- Directed by: George Archainbaud Tommy Atkins (assistant)
- Written by: Louis Weitzenkorn
- Screenplay by: Louis Stevens Eddie Welch
- Produced by: William LeBaron
- Starring: Ricardo Cortez Mary Astor John Halliday
- Cinematography: Nicholas Musuraca
- Edited by: Archie Marshek
- Music by: Max Steiner
- Production company: RKO Radio Pictures
- Distributed by: RKO Radio Pictures
- Release date: December 1931 (New York);
- Running time: 67 minutes
- Country: United States
- Language: English

= Men of Chance =

1931 film

Men of Chance is a 1931 American pre-Code drama film directed by George Archainbaud, starring Ricardo Cortez, Mary Astor, and John Halliday.

==Plot==
A destitute Marthe Preston is in dire straits in Paris until gambler Richard Dorval comes to her aid. In gratitude, she agrees to a scheme of Dorval's to seduce and wed his rival, "Diamond Johnny" Silk, then help ruin Johnny's horse-racing business interests.

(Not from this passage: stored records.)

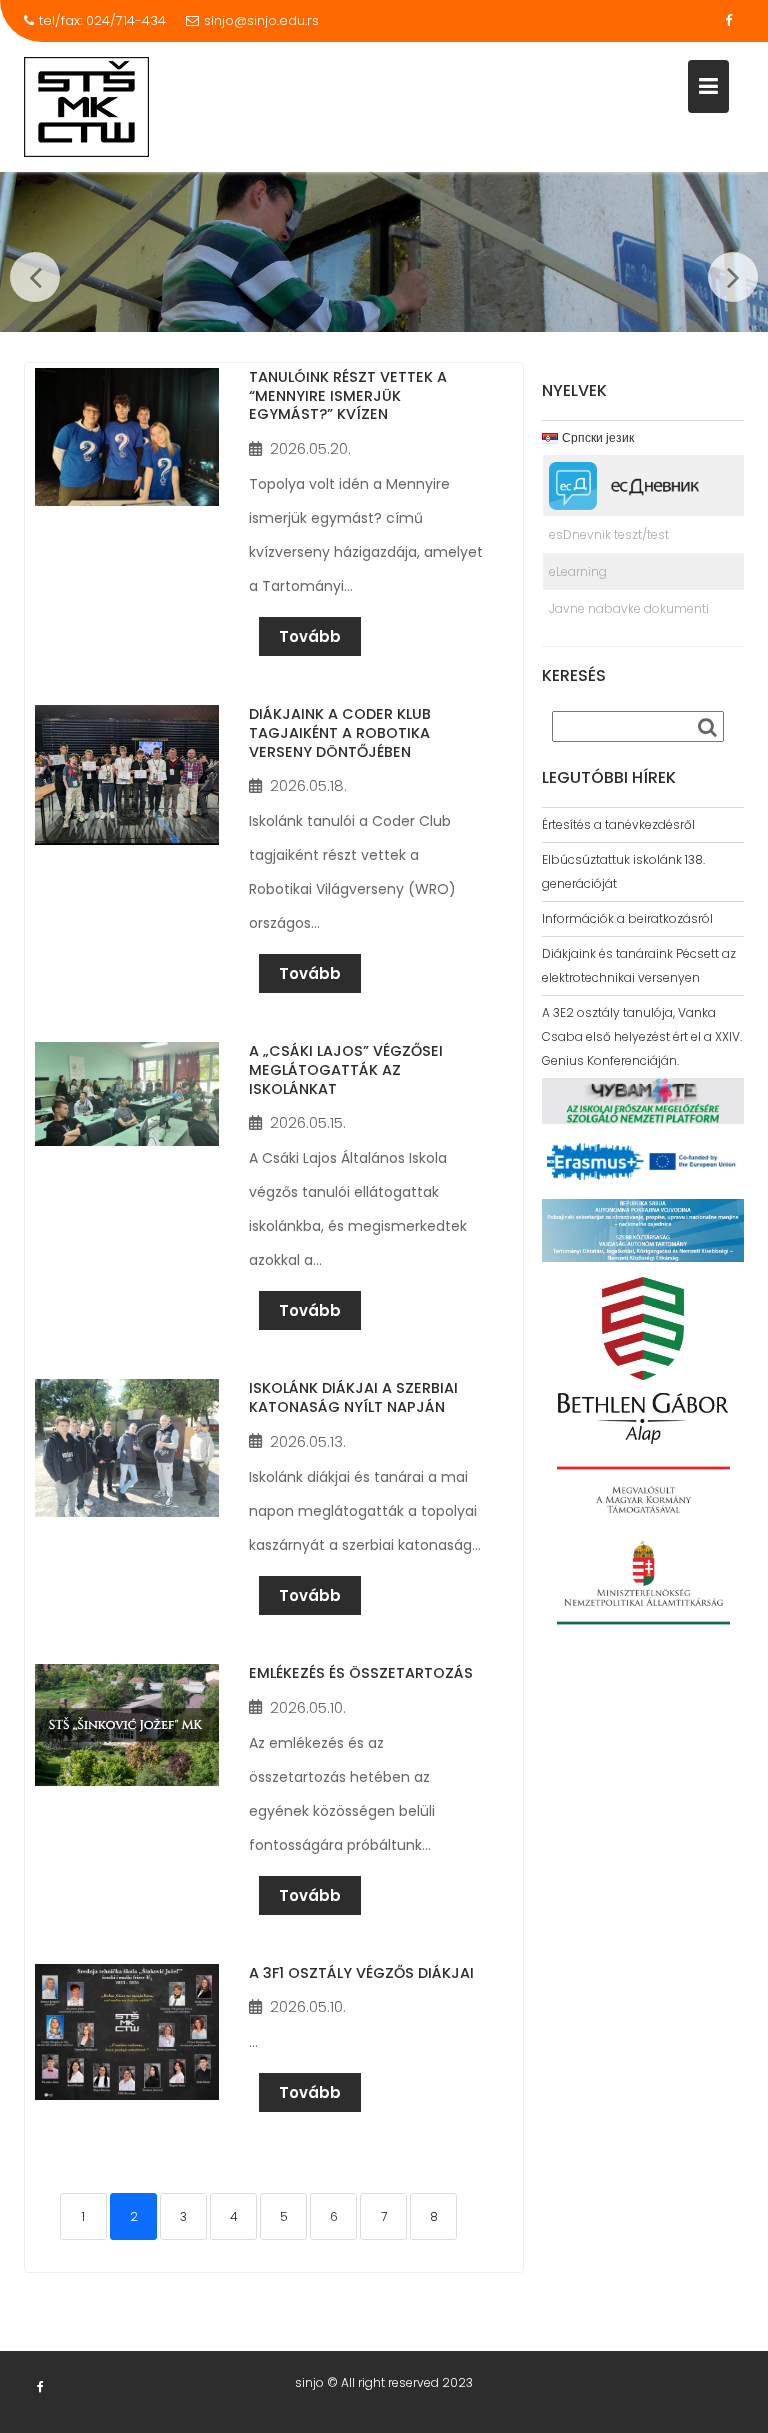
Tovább (310, 636)
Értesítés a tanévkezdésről (618, 824)
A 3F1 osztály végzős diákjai (361, 1973)
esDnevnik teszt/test (609, 534)
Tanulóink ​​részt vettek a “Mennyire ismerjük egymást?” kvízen (348, 395)
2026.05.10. (308, 1707)
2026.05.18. (308, 785)
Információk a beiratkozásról (627, 918)
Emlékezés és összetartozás (361, 1673)
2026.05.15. (308, 1122)
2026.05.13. (308, 1441)
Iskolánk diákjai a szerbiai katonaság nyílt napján (353, 1397)
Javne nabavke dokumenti (629, 608)
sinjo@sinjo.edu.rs (261, 20)
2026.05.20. (310, 448)
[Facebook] (728, 21)
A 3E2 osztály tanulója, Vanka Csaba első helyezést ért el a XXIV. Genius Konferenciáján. (642, 1036)
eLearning (578, 571)
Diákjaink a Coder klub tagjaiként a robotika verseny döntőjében (340, 732)
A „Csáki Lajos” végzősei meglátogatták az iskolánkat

Marthe's inside information enables Dorval and an accomplice, bookie Joe Farley, to bribe Johnny's jockeys to deliberately lose races or to help them influence the odds. Johnny learns the truth and demands she leave. Martha has fallen in love with her husband, however, so she pretends to go along with a plot to poison Johnny's horse, double-crossing Dorval and rejoicing in Johnny's triumph.

==Cast==
- Ricardo Cortez as Johnny Silk
- Mary Astor as Marthe Preston Silk
- John Halliday as Richard Dorval
- Ralph Ince as Joe Farley
- Kitty Kelly as Gertie Robbins
- James Donlan as Clark
- George Davis as The Frenchman

Uncredited:
- Herman Bing as Fritz Tannenbaum
- André Cheron as French Detective
- Jean De Briac as Hotel Manager
- Tom Herbert as One of Johnny's Bookies
- John Larkin as Black Horse Handler
- Tom McGuire as Race Track Bookie
- Frank Mills as Tony - One of Johnny's Bookies
==Critical reception==
Mordaunt Hall of the The New York Times wrote, "The acting of Mary Astor and Ricardo Cortez in the principal rôles is a triumph of mind over some pretty painful dialogue." Hall also commented that the racetrack scenes were well done and captured some of the excitement of the track.

The Film Daily gave the film a more positive review, and described it as "an unpretentious but thoroughly entertaining story", and wrote that Ricardo Cortez and Mary Astor "do some of their best work."